-- start AVAILABLE RECORDS --

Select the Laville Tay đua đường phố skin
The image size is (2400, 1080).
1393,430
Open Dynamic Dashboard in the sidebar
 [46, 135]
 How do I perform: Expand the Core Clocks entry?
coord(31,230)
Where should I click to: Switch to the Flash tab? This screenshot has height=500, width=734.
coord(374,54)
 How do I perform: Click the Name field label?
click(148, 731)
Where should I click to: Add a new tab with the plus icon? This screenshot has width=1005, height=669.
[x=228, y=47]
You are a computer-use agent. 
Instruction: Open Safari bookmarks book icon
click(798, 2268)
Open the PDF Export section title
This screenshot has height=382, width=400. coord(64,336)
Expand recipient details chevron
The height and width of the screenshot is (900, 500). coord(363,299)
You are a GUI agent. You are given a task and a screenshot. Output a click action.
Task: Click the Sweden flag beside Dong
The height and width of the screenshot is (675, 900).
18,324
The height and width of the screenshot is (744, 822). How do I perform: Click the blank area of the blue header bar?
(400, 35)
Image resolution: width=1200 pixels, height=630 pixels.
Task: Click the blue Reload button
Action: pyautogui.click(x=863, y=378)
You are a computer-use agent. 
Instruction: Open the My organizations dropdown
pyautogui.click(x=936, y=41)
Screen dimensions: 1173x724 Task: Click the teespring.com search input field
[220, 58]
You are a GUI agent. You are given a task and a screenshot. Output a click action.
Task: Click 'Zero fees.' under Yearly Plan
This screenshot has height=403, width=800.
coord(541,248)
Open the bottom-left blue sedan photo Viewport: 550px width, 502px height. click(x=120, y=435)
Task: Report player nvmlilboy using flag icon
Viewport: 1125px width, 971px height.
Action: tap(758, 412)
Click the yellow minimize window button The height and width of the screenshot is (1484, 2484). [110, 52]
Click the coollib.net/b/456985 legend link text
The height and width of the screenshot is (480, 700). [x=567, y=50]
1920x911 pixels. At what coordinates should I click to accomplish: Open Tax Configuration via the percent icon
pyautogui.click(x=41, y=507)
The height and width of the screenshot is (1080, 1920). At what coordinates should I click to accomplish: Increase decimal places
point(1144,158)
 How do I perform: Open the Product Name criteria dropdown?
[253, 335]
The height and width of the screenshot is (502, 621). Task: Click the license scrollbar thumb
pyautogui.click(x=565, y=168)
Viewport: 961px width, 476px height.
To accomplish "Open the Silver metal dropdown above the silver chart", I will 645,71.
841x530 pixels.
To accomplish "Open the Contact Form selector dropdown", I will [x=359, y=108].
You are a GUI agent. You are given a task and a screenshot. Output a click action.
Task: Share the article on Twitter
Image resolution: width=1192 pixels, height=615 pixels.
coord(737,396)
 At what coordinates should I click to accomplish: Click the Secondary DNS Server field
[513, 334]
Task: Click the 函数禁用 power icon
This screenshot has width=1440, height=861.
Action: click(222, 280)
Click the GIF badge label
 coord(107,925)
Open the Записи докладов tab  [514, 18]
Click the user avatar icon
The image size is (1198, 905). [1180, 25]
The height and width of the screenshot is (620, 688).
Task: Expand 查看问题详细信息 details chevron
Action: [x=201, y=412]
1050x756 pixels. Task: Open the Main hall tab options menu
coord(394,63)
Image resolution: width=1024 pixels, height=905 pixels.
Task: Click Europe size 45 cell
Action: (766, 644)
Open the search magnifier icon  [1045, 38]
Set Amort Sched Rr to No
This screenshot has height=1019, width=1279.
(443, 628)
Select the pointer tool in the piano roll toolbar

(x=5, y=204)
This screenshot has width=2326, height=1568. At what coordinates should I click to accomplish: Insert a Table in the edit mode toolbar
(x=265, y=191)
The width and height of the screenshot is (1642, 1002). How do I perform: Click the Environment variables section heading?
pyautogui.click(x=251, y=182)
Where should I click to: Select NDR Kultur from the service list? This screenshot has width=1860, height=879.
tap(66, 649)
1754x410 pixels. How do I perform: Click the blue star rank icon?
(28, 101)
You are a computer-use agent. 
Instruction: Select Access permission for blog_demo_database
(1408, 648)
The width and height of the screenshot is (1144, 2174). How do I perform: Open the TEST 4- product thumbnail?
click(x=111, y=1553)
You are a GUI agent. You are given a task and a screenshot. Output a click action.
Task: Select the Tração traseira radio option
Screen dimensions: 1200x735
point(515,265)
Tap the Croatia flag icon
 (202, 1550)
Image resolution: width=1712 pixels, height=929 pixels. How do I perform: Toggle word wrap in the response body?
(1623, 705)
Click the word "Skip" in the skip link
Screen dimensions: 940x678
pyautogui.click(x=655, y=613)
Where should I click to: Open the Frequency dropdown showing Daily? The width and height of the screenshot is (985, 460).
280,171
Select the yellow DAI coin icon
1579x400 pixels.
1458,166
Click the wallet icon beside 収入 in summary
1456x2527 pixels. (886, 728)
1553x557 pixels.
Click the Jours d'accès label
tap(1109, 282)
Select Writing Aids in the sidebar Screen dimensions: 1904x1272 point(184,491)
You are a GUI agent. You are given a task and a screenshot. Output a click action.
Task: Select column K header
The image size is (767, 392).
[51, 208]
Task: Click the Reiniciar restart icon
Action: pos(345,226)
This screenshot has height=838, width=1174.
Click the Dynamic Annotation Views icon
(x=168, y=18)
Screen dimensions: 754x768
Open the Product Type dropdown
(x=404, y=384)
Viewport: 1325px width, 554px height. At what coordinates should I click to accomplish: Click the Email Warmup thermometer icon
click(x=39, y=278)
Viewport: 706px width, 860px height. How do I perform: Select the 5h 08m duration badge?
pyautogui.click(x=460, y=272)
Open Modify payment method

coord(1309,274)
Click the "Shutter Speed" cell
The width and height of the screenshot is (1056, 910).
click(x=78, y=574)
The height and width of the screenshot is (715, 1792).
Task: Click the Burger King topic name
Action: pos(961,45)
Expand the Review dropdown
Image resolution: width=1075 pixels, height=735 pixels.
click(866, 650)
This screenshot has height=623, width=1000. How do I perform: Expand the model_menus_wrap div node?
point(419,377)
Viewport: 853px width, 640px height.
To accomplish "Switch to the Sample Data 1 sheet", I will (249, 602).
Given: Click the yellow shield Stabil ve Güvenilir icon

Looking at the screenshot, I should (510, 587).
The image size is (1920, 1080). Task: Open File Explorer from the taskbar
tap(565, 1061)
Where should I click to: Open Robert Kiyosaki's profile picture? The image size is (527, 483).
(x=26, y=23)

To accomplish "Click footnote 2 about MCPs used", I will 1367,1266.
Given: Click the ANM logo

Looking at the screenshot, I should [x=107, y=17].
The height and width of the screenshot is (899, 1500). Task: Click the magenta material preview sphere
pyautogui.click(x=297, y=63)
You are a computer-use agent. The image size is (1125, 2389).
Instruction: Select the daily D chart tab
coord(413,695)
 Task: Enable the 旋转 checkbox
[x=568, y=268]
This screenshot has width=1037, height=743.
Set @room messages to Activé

-- end AVAILABLE RECORDS --

● **THE EXERCISE**
Copy out every one of the lines above word for word.

● **EXPECTED OUTPUT**
Select the Laville Tay đua đường phố skin
The image size is (2400, 1080).
1393,430
Open Dynamic Dashboard in the sidebar
 [46, 135]
 How do I perform: Expand the Core Clocks entry?
coord(31,230)
Where should I click to: Switch to the Flash tab? This screenshot has height=500, width=734.
coord(374,54)
 How do I perform: Click the Name field label?
click(148, 731)
Where should I click to: Add a new tab with the plus icon? This screenshot has width=1005, height=669.
[x=228, y=47]
You are a computer-use agent. 
Instruction: Open Safari bookmarks book icon
click(798, 2268)
Open the PDF Export section title
This screenshot has height=382, width=400. coord(64,336)
Expand recipient details chevron
The height and width of the screenshot is (900, 500). coord(363,299)
You are a GUI agent. You are given a task and a screenshot. Output a click action.
Task: Click the Sweden flag beside Dong
The height and width of the screenshot is (675, 900).
18,324
The height and width of the screenshot is (744, 822). How do I perform: Click the blank area of the blue header bar?
(400, 35)
Image resolution: width=1200 pixels, height=630 pixels.
Task: Click the blue Reload button
Action: pyautogui.click(x=863, y=378)
You are a computer-use agent. 
Instruction: Open the My organizations dropdown
pyautogui.click(x=936, y=41)
Screen dimensions: 1173x724 Task: Click the teespring.com search input field
[220, 58]
You are a GUI agent. You are given a task and a screenshot. Output a click action.
Task: Click 'Zero fees.' under Yearly Plan
This screenshot has height=403, width=800.
coord(541,248)
Open the bottom-left blue sedan photo Viewport: 550px width, 502px height. click(x=120, y=435)
Task: Report player nvmlilboy using flag icon
Viewport: 1125px width, 971px height.
Action: tap(758, 412)
Click the yellow minimize window button The height and width of the screenshot is (1484, 2484). [110, 52]
Click the coollib.net/b/456985 legend link text
The height and width of the screenshot is (480, 700). [x=567, y=50]
1920x911 pixels. At what coordinates should I click to accomplish: Open Tax Configuration via the percent icon
pyautogui.click(x=41, y=507)
The height and width of the screenshot is (1080, 1920). At what coordinates should I click to accomplish: Increase decimal places
point(1144,158)
 How do I perform: Open the Product Name criteria dropdown?
[253, 335]
The height and width of the screenshot is (502, 621). Task: Click the license scrollbar thumb
pyautogui.click(x=565, y=168)
Viewport: 961px width, 476px height.
To accomplish "Open the Silver metal dropdown above the silver chart", I will 645,71.
841x530 pixels.
To accomplish "Open the Contact Form selector dropdown", I will [x=359, y=108].
You are a GUI agent. You are given a task and a screenshot. Output a click action.
Task: Share the article on Twitter
Image resolution: width=1192 pixels, height=615 pixels.
coord(737,396)
 At what coordinates should I click to accomplish: Click the Secondary DNS Server field
[513, 334]
Task: Click the 函数禁用 power icon
This screenshot has width=1440, height=861.
Action: click(222, 280)
Click the GIF badge label
 coord(107,925)
Open the Записи докладов tab  [514, 18]
Click the user avatar icon
The image size is (1198, 905). [1180, 25]
The height and width of the screenshot is (620, 688).
Task: Expand 查看问题详细信息 details chevron
Action: [x=201, y=412]
1050x756 pixels. Task: Open the Main hall tab options menu
coord(394,63)
Image resolution: width=1024 pixels, height=905 pixels.
Task: Click Europe size 45 cell
Action: (766, 644)
Open the search magnifier icon  [1045, 38]
Set Amort Sched Rr to No
This screenshot has height=1019, width=1279.
(443, 628)
Select the pointer tool in the piano roll toolbar

(x=5, y=204)
This screenshot has width=2326, height=1568. At what coordinates should I click to accomplish: Insert a Table in the edit mode toolbar
(x=265, y=191)
The width and height of the screenshot is (1642, 1002). How do I perform: Click the Environment variables section heading?
pyautogui.click(x=251, y=182)
Where should I click to: Select NDR Kultur from the service list? This screenshot has width=1860, height=879.
tap(66, 649)
1754x410 pixels. How do I perform: Click the blue star rank icon?
(28, 101)
You are a computer-use agent. 
Instruction: Select Access permission for blog_demo_database
(1408, 648)
The width and height of the screenshot is (1144, 2174). How do I perform: Open the TEST 4- product thumbnail?
click(x=111, y=1553)
You are a GUI agent. You are given a task and a screenshot. Output a click action.
Task: Select the Tração traseira radio option
Screen dimensions: 1200x735
point(515,265)
Tap the Croatia flag icon
 (202, 1550)
Image resolution: width=1712 pixels, height=929 pixels. How do I perform: Toggle word wrap in the response body?
(1623, 705)
Click the word "Skip" in the skip link
Screen dimensions: 940x678
pyautogui.click(x=655, y=613)
Where should I click to: Open the Frequency dropdown showing Daily? The width and height of the screenshot is (985, 460).
280,171
Select the yellow DAI coin icon
1579x400 pixels.
1458,166
Click the wallet icon beside 収入 in summary
1456x2527 pixels. (886, 728)
1553x557 pixels.
Click the Jours d'accès label
tap(1109, 282)
Select Writing Aids in the sidebar Screen dimensions: 1904x1272 point(184,491)
You are a GUI agent. You are given a task and a screenshot. Output a click action.
Task: Select column K header
The image size is (767, 392).
[51, 208]
Task: Click the Reiniciar restart icon
Action: pos(345,226)
This screenshot has height=838, width=1174.
Click the Dynamic Annotation Views icon
(x=168, y=18)
Screen dimensions: 754x768
Open the Product Type dropdown
(x=404, y=384)
Viewport: 1325px width, 554px height. At what coordinates should I click to accomplish: Click the Email Warmup thermometer icon
click(x=39, y=278)
Viewport: 706px width, 860px height. How do I perform: Select the 5h 08m duration badge?
pyautogui.click(x=460, y=272)
Open Modify payment method

coord(1309,274)
Click the "Shutter Speed" cell
The width and height of the screenshot is (1056, 910).
click(x=78, y=574)
The height and width of the screenshot is (715, 1792).
Task: Click the Burger King topic name
Action: pos(961,45)
Expand the Review dropdown
Image resolution: width=1075 pixels, height=735 pixels.
click(866, 650)
This screenshot has height=623, width=1000. How do I perform: Expand the model_menus_wrap div node?
point(419,377)
Viewport: 853px width, 640px height.
To accomplish "Switch to the Sample Data 1 sheet", I will (249, 602).
Given: Click the yellow shield Stabil ve Güvenilir icon

Looking at the screenshot, I should (510, 587).
The image size is (1920, 1080). Task: Open File Explorer from the taskbar
tap(565, 1061)
Where should I click to: Open Robert Kiyosaki's profile picture? The image size is (527, 483).
(x=26, y=23)

To accomplish "Click footnote 2 about MCPs used", I will 1367,1266.
Given: Click the ANM logo

Looking at the screenshot, I should [x=107, y=17].
The height and width of the screenshot is (899, 1500). Task: Click the magenta material preview sphere
pyautogui.click(x=297, y=63)
You are a computer-use agent. The image size is (1125, 2389).
Instruction: Select the daily D chart tab
coord(413,695)
 Task: Enable the 旋转 checkbox
[x=568, y=268]
This screenshot has width=1037, height=743.
Set @room messages to Activé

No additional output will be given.